Au-delà des frontières nationales, «l’enrôlement forcé des réfugiés burundais, dont des enfants mineurs, dans des groupes armés », constitue une autre «violation grave» des Traités et Conventions internationales que le Rwanda a lui-même ratifiés, notamment le recrutement, l’entrainement militaire et l’armement des réfugiés», charge Bujumbura.

Le communiqué officiel demande, en conséquence, «au Président de la Commission de l’Union africaine, de rappeler au Rwanda, dont le chef de l’Etat actuel, Paul Kagame, assure la présidence de l’UA pour cette année, de respecter les règles élémentaires régissant cette auguste famille africaine, en commençant par le principe de bon voisinage».

Le texte du communiqué s’appuie sur la Convention de l’Organisation de l’Unité africaine (OUA) de 1969, régissant les aspects propres aux problèmes des réfugies en Afrique, en son Art II, Alinéa 6 stipulant que: "Les Etats signataires s’engagent à interdire aux réfugies établis sur leurs territoires respectifs d’attaquer un quelconque Etat membre de l’OUA par toute activité qui soit de nature à faire naître une tension entre les Etats membres et notamment par les armes, la presse écrite,...".

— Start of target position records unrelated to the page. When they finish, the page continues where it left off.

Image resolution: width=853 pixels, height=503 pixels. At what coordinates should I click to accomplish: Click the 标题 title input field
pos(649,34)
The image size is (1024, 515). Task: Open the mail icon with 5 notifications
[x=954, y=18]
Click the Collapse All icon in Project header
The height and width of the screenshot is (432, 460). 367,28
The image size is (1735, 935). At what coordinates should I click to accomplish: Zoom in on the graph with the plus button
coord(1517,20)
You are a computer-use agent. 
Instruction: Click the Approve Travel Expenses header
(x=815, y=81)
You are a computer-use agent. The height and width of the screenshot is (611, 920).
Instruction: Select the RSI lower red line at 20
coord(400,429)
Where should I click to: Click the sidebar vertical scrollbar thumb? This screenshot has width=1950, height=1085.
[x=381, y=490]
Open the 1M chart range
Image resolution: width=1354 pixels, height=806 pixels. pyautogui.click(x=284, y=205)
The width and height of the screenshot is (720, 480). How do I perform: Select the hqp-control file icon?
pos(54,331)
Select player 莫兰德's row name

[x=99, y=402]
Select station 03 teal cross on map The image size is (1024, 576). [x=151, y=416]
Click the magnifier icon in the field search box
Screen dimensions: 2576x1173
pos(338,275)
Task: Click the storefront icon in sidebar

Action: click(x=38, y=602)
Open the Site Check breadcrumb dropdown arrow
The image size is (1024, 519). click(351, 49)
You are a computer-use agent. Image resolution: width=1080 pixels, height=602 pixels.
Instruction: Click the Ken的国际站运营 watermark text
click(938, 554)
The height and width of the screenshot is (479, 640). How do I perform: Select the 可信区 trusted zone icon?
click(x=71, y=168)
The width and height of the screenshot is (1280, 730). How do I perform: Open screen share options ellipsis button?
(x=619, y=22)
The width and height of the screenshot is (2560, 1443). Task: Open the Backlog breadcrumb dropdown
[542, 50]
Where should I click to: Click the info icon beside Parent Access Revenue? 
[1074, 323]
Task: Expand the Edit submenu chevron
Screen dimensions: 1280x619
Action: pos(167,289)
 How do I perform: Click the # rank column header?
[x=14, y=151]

D’un autre côté, le communiqué se réfère à la «Convention de Niamey de l’UA sur la Coopération Transfrontalière, en ses Art 2, 3 et 4 sur la Sécurité » qui n’est pas non plus respectée par le Rwanda, «mettant ainsi en péril un texte fondamental régissant cette Organisation».

Le gouvernement burundais dit avoir récemment encore porté à la connaissance du Président de la Commission de l’Union africaine, à la veille du sommet de Kigali, au Rwanda, sur la Zone de Libre Echange Continentale, du 17 au 21 mars 2018, « pour dénoncer l’absence d’évolution dans le règlement du litige opposant le Burundi à son voisin insensible au respect de ses engagements vis-à-vis de la Communauté internationale qu’est le Rwanda».

Le gouvernement demande aux autorités rwandaises, qu’en plus de ceux de cette catégorie qui viennent d’être autorisés de rentrer, de « libérer et laisser rentrer tous les autres réfugiés burundais pris en otage avec la complicité de certains agents du HCR-Rwanda pour des fins de spéculations inacceptables».

Le Haut commissariat des Nations Unies aux réfugiés fait état de près de 430.000 Burundais encore en exil depuis la crise électorale de 2015, dont plus de 80.000 recensés au Rwanda et autour de 275.000 en Tanzanie, le reste étant établi en Ouganda et en République démocratique du Congo, dans de moindres proportions.